**TASK DIRECTIONS**
Each record is to be printed again precisely as it reads.
━━ MATERIAL FOR THE TASK ━━
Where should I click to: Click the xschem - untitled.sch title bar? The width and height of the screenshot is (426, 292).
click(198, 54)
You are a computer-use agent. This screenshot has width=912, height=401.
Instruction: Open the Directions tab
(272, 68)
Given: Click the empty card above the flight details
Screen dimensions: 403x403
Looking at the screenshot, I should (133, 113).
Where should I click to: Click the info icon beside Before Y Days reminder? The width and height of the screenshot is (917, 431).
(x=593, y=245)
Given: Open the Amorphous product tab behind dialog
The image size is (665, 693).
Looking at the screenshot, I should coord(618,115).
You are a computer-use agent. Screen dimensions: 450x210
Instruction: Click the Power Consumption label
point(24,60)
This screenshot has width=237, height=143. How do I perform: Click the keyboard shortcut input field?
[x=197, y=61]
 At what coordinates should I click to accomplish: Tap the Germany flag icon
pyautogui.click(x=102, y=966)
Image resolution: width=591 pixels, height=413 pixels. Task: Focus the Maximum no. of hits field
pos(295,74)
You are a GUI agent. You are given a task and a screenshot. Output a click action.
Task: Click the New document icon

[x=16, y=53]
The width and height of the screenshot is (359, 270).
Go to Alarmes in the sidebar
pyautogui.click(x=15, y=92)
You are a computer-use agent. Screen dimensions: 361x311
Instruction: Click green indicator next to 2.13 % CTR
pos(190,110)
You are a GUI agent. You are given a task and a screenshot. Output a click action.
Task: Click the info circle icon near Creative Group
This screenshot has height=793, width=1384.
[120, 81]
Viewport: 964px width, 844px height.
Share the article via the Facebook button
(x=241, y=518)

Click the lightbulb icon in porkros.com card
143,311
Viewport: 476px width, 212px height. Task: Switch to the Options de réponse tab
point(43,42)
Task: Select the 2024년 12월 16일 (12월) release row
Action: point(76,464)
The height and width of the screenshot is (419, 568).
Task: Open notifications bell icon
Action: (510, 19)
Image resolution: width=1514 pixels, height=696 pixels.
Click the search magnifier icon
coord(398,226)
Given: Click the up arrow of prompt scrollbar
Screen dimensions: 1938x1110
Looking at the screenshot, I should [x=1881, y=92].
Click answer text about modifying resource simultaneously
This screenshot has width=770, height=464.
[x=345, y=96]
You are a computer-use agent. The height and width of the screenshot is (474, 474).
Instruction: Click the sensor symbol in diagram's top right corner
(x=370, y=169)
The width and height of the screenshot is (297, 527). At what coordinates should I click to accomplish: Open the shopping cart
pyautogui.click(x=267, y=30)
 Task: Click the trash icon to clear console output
━━━
**RESPONSE TO THE EXERCISE**
Where should I click to: Click the xschem - untitled.sch title bar? The width and height of the screenshot is (426, 292).
click(198, 54)
You are a computer-use agent. This screenshot has width=912, height=401.
Instruction: Open the Directions tab
(272, 68)
Given: Click the empty card above the flight details
Screen dimensions: 403x403
Looking at the screenshot, I should (133, 113).
Where should I click to: Click the info icon beside Before Y Days reminder? The width and height of the screenshot is (917, 431).
(x=593, y=245)
Given: Open the Amorphous product tab behind dialog
The image size is (665, 693).
Looking at the screenshot, I should coord(618,115).
You are a computer-use agent. Screen dimensions: 450x210
Instruction: Click the Power Consumption label
point(24,60)
This screenshot has width=237, height=143. How do I perform: Click the keyboard shortcut input field?
[x=197, y=61]
 At what coordinates should I click to accomplish: Tap the Germany flag icon
pyautogui.click(x=102, y=966)
Image resolution: width=591 pixels, height=413 pixels. Task: Focus the Maximum no. of hits field
pos(295,74)
You are a GUI agent. You are given a task and a screenshot. Output a click action.
Task: Click the New document icon

[x=16, y=53]
The width and height of the screenshot is (359, 270).
Go to Alarmes in the sidebar
pyautogui.click(x=15, y=92)
You are a computer-use agent. Screen dimensions: 361x311
Instruction: Click green indicator next to 2.13 % CTR
pos(190,110)
You are a GUI agent. You are given a task and a screenshot. Output a click action.
Task: Click the info circle icon near Creative Group
This screenshot has height=793, width=1384.
[120, 81]
Viewport: 964px width, 844px height.
Share the article via the Facebook button
(x=241, y=518)

Click the lightbulb icon in porkros.com card
143,311
Viewport: 476px width, 212px height. Task: Switch to the Options de réponse tab
point(43,42)
Task: Select the 2024년 12월 16일 (12월) release row
Action: point(76,464)
The height and width of the screenshot is (419, 568).
Task: Open notifications bell icon
Action: (510, 19)
Image resolution: width=1514 pixels, height=696 pixels.
Click the search magnifier icon
coord(398,226)
Given: Click the up arrow of prompt scrollbar
Screen dimensions: 1938x1110
Looking at the screenshot, I should [x=1881, y=92].
Click answer text about modifying resource simultaneously
This screenshot has width=770, height=464.
[x=345, y=96]
You are a computer-use agent. The height and width of the screenshot is (474, 474).
Instruction: Click the sensor symbol in diagram's top right corner
(x=370, y=169)
The width and height of the screenshot is (297, 527). At what coordinates should I click to accomplish: Open the shopping cart
pyautogui.click(x=267, y=30)
 Task: Click the trash icon to clear console output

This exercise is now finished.